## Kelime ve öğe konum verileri
↓↓↓
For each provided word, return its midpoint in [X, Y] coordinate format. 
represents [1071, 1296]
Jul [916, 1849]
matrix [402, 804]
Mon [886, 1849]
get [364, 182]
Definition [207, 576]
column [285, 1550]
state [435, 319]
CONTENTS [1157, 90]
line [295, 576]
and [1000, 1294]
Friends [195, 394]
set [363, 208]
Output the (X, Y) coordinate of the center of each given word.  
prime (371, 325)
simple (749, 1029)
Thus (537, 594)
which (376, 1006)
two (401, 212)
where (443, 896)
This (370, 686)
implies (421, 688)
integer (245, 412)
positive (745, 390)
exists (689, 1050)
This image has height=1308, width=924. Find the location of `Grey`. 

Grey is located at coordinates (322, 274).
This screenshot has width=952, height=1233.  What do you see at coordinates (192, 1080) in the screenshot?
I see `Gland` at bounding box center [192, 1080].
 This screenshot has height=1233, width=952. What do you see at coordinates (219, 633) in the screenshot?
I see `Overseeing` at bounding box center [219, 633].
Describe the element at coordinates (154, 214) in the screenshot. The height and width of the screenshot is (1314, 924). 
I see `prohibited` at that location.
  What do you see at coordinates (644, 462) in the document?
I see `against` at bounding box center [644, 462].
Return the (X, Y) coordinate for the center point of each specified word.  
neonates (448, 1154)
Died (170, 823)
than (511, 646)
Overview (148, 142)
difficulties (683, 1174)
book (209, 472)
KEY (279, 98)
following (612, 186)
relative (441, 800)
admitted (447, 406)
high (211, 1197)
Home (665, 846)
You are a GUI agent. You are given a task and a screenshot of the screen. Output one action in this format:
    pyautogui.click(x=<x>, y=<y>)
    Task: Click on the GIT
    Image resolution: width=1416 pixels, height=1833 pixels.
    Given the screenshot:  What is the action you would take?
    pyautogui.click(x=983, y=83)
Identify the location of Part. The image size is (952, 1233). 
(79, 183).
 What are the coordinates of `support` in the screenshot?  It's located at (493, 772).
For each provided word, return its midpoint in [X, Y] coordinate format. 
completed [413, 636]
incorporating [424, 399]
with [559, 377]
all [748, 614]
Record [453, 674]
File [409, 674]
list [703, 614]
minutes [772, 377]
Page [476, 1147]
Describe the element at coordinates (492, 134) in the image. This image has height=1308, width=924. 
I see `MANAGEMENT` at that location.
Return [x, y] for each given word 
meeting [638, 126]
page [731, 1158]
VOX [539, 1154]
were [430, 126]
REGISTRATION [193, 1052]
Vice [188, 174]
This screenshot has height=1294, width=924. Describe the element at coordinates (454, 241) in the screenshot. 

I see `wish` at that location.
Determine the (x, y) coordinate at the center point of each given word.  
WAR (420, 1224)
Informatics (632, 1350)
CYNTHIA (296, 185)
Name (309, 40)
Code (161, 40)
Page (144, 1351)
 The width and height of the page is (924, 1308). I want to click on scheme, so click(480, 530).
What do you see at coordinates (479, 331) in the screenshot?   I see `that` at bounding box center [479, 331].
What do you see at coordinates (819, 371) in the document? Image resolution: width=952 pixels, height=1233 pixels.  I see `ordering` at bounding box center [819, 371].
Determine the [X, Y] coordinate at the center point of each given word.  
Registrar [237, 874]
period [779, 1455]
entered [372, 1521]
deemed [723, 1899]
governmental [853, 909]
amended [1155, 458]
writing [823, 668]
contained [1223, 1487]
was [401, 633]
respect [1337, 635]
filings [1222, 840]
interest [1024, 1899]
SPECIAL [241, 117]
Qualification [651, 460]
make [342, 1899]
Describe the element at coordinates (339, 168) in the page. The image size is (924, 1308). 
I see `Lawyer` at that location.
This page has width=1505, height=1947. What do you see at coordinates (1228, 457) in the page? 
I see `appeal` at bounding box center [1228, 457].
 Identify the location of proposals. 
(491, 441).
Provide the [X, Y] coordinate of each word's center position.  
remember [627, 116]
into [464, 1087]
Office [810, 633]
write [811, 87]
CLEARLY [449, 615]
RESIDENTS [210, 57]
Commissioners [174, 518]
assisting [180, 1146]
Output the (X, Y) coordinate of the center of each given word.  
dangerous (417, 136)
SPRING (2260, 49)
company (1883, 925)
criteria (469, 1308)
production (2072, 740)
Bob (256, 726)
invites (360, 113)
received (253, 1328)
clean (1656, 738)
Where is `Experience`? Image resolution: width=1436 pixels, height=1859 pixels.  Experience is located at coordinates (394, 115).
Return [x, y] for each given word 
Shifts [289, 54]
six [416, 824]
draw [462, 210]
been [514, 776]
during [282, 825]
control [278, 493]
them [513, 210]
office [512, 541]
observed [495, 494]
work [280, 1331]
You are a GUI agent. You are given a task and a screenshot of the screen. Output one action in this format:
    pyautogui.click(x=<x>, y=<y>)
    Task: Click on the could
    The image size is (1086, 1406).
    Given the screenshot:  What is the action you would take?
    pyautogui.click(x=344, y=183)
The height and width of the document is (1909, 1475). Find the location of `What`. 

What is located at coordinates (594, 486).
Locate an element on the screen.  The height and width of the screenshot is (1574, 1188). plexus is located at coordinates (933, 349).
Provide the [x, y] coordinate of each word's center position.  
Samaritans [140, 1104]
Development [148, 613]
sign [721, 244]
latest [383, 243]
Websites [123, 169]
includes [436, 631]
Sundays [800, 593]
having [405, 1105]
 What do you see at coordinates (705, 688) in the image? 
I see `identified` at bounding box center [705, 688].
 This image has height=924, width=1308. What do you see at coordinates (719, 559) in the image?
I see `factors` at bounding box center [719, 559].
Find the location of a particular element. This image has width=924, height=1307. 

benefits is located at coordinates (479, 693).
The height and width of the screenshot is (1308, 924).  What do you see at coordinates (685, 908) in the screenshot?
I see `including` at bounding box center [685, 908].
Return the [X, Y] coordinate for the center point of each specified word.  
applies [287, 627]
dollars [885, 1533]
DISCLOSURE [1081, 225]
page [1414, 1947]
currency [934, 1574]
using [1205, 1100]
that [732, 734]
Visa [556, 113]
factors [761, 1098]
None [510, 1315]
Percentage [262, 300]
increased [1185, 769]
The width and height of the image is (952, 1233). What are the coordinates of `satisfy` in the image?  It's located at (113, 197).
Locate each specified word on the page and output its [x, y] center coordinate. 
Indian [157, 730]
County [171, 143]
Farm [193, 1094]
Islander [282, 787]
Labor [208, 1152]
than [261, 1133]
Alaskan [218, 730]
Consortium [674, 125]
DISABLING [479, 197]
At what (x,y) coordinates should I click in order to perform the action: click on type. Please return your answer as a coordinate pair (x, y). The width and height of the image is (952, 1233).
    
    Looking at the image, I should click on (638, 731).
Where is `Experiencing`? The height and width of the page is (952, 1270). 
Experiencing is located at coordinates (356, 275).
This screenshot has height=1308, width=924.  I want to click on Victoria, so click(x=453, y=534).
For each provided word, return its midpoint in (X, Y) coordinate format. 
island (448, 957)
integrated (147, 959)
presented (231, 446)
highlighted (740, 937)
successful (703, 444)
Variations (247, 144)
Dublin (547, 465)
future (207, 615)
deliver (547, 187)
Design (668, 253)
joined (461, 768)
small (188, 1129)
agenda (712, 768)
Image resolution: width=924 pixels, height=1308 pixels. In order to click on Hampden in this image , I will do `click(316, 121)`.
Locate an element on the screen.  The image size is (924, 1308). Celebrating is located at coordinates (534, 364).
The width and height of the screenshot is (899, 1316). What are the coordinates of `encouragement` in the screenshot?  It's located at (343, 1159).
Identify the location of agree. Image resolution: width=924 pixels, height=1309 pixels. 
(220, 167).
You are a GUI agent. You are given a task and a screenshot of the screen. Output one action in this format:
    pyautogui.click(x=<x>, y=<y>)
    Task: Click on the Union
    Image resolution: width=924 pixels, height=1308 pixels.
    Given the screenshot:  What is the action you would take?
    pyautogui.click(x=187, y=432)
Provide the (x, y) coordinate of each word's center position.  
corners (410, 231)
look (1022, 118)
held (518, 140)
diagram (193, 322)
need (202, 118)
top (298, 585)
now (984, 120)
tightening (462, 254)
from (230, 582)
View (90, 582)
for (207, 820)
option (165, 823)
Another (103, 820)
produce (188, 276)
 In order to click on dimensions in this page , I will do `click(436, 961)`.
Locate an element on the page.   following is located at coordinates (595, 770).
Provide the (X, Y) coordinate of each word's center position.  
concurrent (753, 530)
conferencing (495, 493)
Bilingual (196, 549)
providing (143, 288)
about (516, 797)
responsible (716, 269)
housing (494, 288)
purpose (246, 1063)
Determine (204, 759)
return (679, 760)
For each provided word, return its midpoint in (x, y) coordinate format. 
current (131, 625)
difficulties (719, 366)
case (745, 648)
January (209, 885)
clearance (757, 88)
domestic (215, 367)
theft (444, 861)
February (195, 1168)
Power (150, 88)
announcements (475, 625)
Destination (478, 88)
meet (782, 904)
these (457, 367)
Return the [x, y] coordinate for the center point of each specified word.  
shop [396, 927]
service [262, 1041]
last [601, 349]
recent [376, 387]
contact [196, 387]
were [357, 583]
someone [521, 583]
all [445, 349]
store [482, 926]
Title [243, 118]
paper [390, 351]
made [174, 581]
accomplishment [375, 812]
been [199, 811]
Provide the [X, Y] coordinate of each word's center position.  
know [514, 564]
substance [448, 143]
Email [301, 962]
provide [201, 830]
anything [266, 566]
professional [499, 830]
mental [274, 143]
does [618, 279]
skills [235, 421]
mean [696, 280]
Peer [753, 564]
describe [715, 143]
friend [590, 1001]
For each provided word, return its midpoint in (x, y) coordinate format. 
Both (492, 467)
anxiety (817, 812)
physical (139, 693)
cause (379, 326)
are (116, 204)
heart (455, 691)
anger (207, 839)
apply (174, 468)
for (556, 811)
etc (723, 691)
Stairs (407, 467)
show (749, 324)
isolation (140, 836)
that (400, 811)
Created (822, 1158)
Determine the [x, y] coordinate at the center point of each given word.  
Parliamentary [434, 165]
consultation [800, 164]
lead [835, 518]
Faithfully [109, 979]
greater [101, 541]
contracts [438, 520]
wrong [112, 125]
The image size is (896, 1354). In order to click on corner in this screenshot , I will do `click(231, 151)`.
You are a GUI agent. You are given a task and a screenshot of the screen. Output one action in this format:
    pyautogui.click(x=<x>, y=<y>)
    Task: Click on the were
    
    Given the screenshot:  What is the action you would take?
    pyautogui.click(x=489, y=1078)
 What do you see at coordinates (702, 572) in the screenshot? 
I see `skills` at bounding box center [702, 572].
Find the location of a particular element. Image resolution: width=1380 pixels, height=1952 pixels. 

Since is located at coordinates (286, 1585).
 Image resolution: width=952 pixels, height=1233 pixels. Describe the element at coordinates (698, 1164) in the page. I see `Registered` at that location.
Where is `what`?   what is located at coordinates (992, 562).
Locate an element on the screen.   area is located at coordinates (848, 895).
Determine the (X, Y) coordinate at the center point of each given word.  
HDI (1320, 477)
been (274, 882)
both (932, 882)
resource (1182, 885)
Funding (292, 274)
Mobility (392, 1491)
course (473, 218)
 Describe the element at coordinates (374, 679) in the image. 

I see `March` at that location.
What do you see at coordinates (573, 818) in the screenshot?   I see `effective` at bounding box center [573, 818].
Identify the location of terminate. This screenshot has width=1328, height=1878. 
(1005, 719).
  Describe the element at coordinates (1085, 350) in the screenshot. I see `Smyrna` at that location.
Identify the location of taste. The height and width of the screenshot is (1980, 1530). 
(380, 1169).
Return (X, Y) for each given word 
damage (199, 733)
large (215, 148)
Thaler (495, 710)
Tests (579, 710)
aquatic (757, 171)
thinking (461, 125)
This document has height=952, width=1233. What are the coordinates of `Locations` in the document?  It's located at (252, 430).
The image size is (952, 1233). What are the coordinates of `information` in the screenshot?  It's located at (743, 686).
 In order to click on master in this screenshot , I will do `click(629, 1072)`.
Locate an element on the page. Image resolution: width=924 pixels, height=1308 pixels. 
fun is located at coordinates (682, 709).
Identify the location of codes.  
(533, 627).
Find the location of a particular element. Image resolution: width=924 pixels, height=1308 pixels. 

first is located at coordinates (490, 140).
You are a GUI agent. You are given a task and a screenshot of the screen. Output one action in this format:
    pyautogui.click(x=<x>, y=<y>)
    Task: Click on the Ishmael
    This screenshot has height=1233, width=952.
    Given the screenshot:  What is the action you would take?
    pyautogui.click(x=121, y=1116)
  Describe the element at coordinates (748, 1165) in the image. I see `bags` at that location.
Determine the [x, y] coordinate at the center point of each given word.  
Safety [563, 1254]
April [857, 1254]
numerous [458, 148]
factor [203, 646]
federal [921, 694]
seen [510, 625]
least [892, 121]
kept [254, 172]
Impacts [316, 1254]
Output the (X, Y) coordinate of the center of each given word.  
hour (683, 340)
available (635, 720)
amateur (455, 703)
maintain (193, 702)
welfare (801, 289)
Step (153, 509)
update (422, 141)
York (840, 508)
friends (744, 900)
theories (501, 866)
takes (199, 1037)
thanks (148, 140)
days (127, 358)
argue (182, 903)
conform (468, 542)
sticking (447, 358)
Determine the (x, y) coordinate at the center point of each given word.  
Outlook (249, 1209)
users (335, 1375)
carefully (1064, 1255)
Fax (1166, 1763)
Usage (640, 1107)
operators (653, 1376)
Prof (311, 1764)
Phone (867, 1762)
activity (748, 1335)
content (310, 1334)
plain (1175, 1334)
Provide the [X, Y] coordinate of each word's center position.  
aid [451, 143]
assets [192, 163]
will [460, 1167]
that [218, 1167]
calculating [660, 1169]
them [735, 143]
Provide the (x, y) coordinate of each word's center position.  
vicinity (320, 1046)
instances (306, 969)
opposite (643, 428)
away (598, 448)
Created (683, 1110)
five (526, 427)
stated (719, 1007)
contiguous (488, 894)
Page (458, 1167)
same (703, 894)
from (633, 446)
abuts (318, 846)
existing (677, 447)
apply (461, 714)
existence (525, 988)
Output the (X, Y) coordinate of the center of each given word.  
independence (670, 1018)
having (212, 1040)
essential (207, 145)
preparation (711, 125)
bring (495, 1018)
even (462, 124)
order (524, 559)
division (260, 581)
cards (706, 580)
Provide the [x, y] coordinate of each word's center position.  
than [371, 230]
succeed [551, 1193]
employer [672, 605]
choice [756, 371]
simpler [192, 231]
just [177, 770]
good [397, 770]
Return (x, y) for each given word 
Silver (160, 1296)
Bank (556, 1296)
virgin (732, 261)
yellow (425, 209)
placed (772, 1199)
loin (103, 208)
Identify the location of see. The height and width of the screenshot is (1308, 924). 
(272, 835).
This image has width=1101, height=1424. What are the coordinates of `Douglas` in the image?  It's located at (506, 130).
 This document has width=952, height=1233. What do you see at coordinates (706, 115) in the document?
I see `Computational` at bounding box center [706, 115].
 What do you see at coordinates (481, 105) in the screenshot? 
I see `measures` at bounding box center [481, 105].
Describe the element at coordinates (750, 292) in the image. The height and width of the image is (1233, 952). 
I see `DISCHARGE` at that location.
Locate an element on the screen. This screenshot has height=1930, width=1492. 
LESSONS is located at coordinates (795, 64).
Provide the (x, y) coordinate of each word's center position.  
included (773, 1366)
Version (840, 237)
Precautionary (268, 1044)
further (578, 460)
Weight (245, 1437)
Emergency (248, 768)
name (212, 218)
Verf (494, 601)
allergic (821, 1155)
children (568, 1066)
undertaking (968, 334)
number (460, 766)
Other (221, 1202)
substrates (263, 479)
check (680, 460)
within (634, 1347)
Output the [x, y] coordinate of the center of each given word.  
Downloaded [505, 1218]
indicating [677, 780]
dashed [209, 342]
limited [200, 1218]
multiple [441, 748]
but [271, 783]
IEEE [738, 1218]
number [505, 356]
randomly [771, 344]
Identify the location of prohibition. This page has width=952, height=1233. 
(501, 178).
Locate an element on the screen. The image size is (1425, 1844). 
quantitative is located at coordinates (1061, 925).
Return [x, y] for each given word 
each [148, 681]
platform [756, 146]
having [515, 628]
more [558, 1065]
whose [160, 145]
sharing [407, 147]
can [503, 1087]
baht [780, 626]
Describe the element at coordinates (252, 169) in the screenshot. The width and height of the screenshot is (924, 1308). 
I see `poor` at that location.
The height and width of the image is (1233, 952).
↑↑↑
Kayıtların ilk satırından "center [219, 633]." ifadesini içeren satıra kadar, iki uç da dahil olmak üzere, satırları hiç değiştirmeden yazın.

## Sonuç
For each provided word, return its midpoint in [X, Y] coordinate format. 
represents [1071, 1296]
Jul [916, 1849]
matrix [402, 804]
Mon [886, 1849]
get [364, 182]
Definition [207, 576]
column [285, 1550]
state [435, 319]
CONTENTS [1157, 90]
line [295, 576]
and [1000, 1294]
Friends [195, 394]
set [363, 208]
Output the (X, Y) coordinate of the center of each given word.  
prime (371, 325)
simple (749, 1029)
Thus (537, 594)
which (376, 1006)
two (401, 212)
where (443, 896)
This (370, 686)
implies (421, 688)
integer (245, 412)
positive (745, 390)
exists (689, 1050)
This image has height=1308, width=924. Find the location of `Grey`. 

Grey is located at coordinates (322, 274).
This screenshot has width=952, height=1233.  What do you see at coordinates (192, 1080) in the screenshot?
I see `Gland` at bounding box center [192, 1080].
 This screenshot has height=1233, width=952. What do you see at coordinates (219, 633) in the screenshot?
I see `Overseeing` at bounding box center [219, 633].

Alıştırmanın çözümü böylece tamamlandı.